Christine Evans (Playwright) Australian-American Christine Evans’ plays and libretti have been produced or developed at venues including the Royal Shakespeare Company, Playbox Theater, Arts Above, and Questor’s Theatre (UK); the Sydney Opera House, Green Room Music, Opera Queensland, Belvoir Street, and the Adelaide International Festival of the Arts (Australia), Playwrights’ Theater of New Jersey, Centennial Stage, Cutting Ball Theater, Providence Black Rep, HERE Arts, the Women's Project, Crowded Fire, StreetSigns, Spooky Action Theater, Theater J, Rattlestick Theater, Perishable Theater, the Bay Area Playwrights’ Festival, the Davis Center for Performing Arts (Georgetown), and elsewhere. Christine’s play Trojan Barbie premiered at the American Repertory Theater (ART), received the Jane Chambers Award and the “Plays for the 21st Century Award, is published by Samuel French and has had over thirty productions in the US and internationally. Christine is a 2020-21 Howard Foundation Fellow, a multiple MacDowell Colony Fellow and DC Commission on the Arts and Humanities recipient. A Playwrights Center Core Alumna and Australian Fulbright alumna, she holds an MFA (Playwriting) and PhD (Theater & Performance Studies) from Brown and taught playwriting at Harvard from 2007-12. She serves as Associate Professor in Performing Arts at Georgetown University. Her first novel, Cloudless, was published in 2015. www.christineevanswriter.com
Maya Roth (Director) serves as Artistic Director of Georgetown’s Davis Performing Arts Center. As director, dramaturge, professor, and scholar, she specializes in feminist plays, cross-cultural adaptations of classics, theater of exile, and new works. These strands converge in her sustained focus on Timberlake Wertenbaker’s plays. Maya’s recent research includes adaptation of Aphra Behn’s The Rover (2020) and developmental dramaturgy for Iraqi-American Playwright Heather Raffo on Noura (Shakespeare Theatre and Playwrights Horizon co-premieres, 2018). For over a decade, she has stewarded the Jane Chambers Prize for Feminist Playwriting—whose recent recipients include Martyna Majok, Natalie Marlena Goodnow, and Christine Evans, among others. Lesbian & Queer Plays from the Jane Chambers Prize (2019) and Cross-Cultural Plays from the Jane Chambers Prize (2020), coedited with Jen-Scott Mobley, furthers that work. For Georgetown, she has stewarded multiple guest artist residencies to bring interdisciplinary students and faculty into collaboration with artists, such as Raffo (Fallujah), L. Feldman (Amanuensis), Moises Kaufman and Tectonic Theatre in partnership with Arena Stage (33 Variations) and LubDub Theatre (On the Lawn). Her critical essays appear in volumes, such as Feminist Theatrical Revisions of Classic Works, Theatre of War and Exile, her coedited International Dramaturgy and the forthcoming Heather Raffo’s Plays: The Things that Can’t Be Said (2021). Maya is honored to have won the College Dean’s Excellence in Teaching Award (2014), in addition to WTP’s Career Achievement Award in Service to the Field (2018). She served as Chair of the Department of Performing Arts at Georgetown from 2012-2016.
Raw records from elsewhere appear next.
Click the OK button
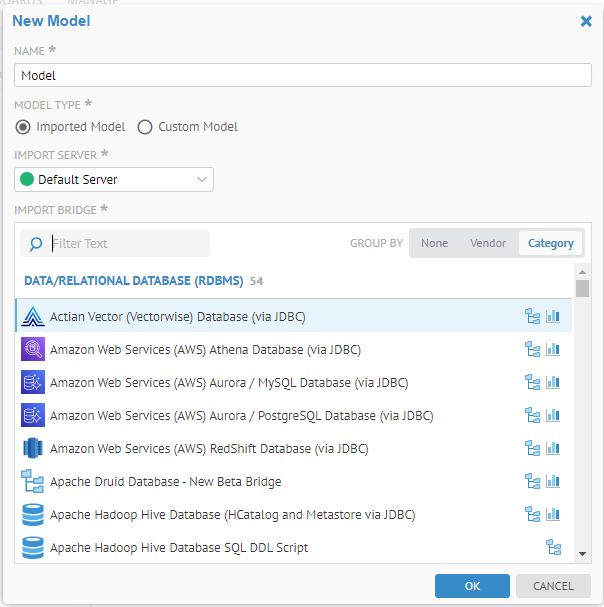604x607 pixels. click(x=472, y=586)
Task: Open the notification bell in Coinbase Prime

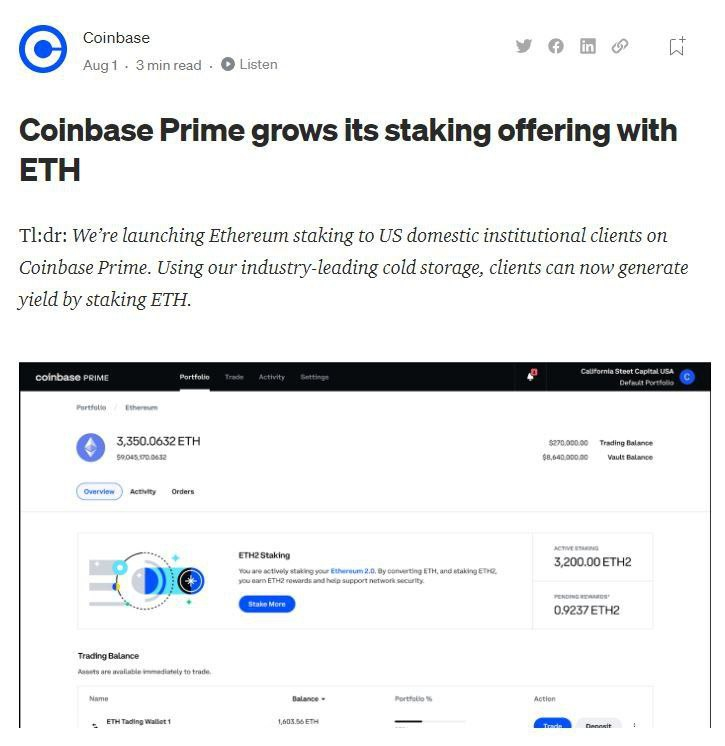Action: point(531,376)
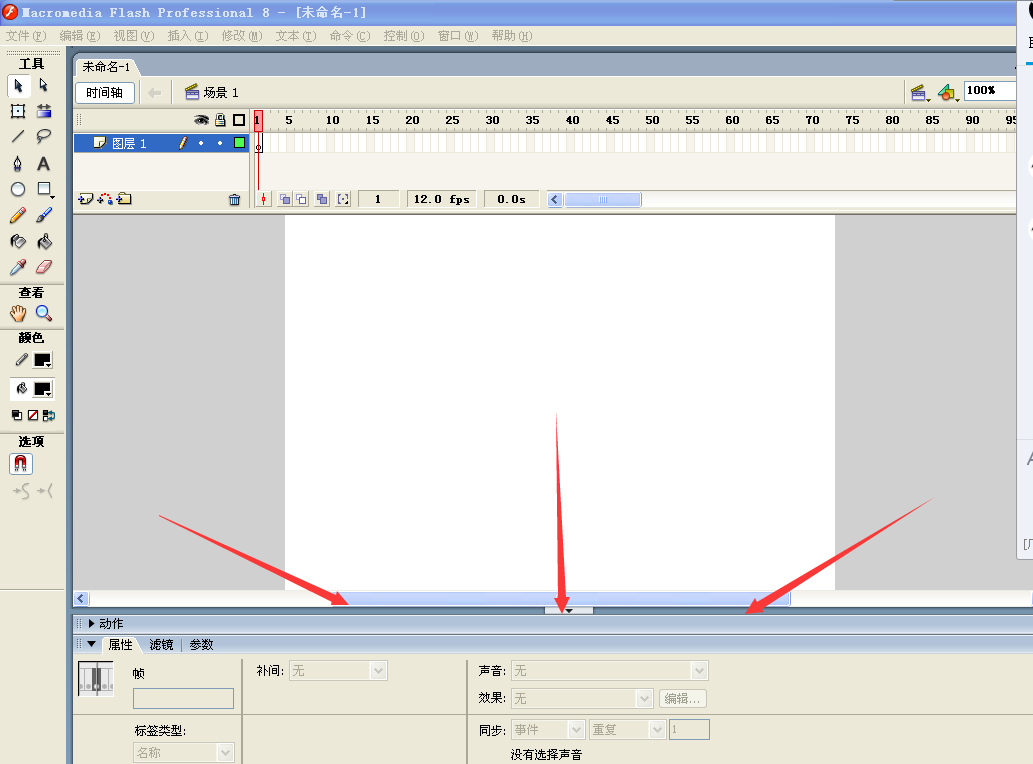Activate the Zoom magnifier tool
Screen dimensions: 1033x764
tap(44, 314)
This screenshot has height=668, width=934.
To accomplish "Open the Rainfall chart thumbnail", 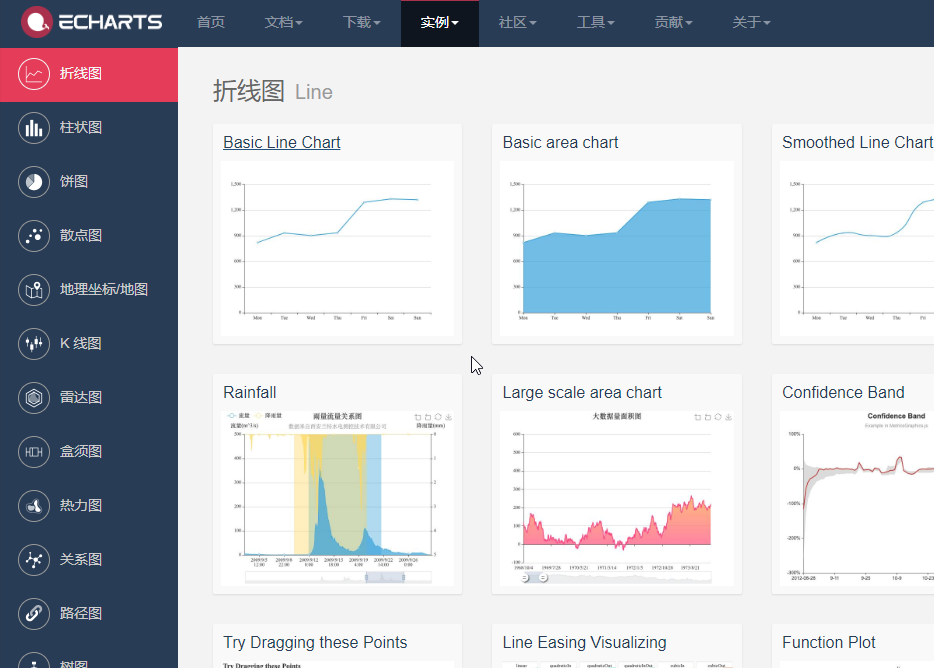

Kimberly Schraf (Else) has been a DC-area actor for thirty-plus years and loves this vibrant, resilient theater community. Her work has been seen at Arena, Ford's, Round House, Studio, Folger, Mosaic, and Woolly Mammoth theaters, among others. She is a Co-Director of the Theatre Lab's Honors Conservatory and a Founding Steering Committee Member of Actors Arena. A particular pleasure is workshopping new or in-development plays, and she last worked on Christine Evans' full-length play Torgus and Snow.
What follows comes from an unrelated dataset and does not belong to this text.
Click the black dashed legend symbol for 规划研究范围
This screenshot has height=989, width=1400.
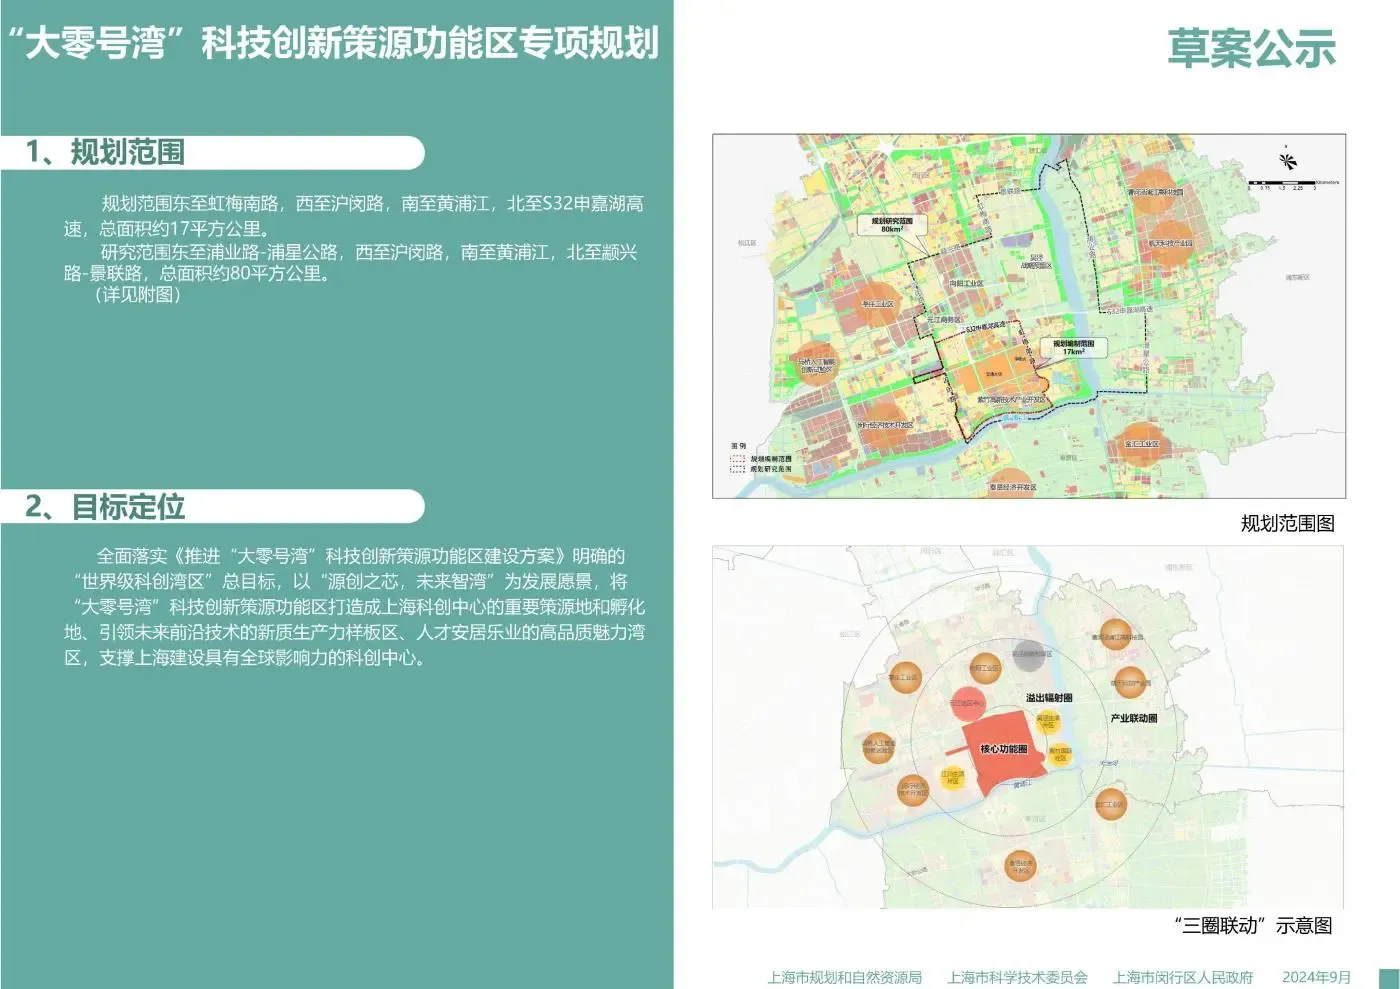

Healy Knight (Joy) is a recent graduate of Georgetown University class of 2020 now living in New York City.
John Nobori (Sound Design) is a California-based sound designer and composer. His work has been heard in plays produced by such organizations as Cornerstone Theater Company, The Getty Villa, and Oregon Shakespeare Festival. Other recent credits include Center Theatre Group’s production of Elliot: a Soldier’s Fugue and South Coast Repertory’s production of Orange. He has been nominated for several awards for excellence in sound design and has been honored with an Ovation Award for his work on The Golden Dragon at Boston Court Pasadena. BA University of California, Irvine.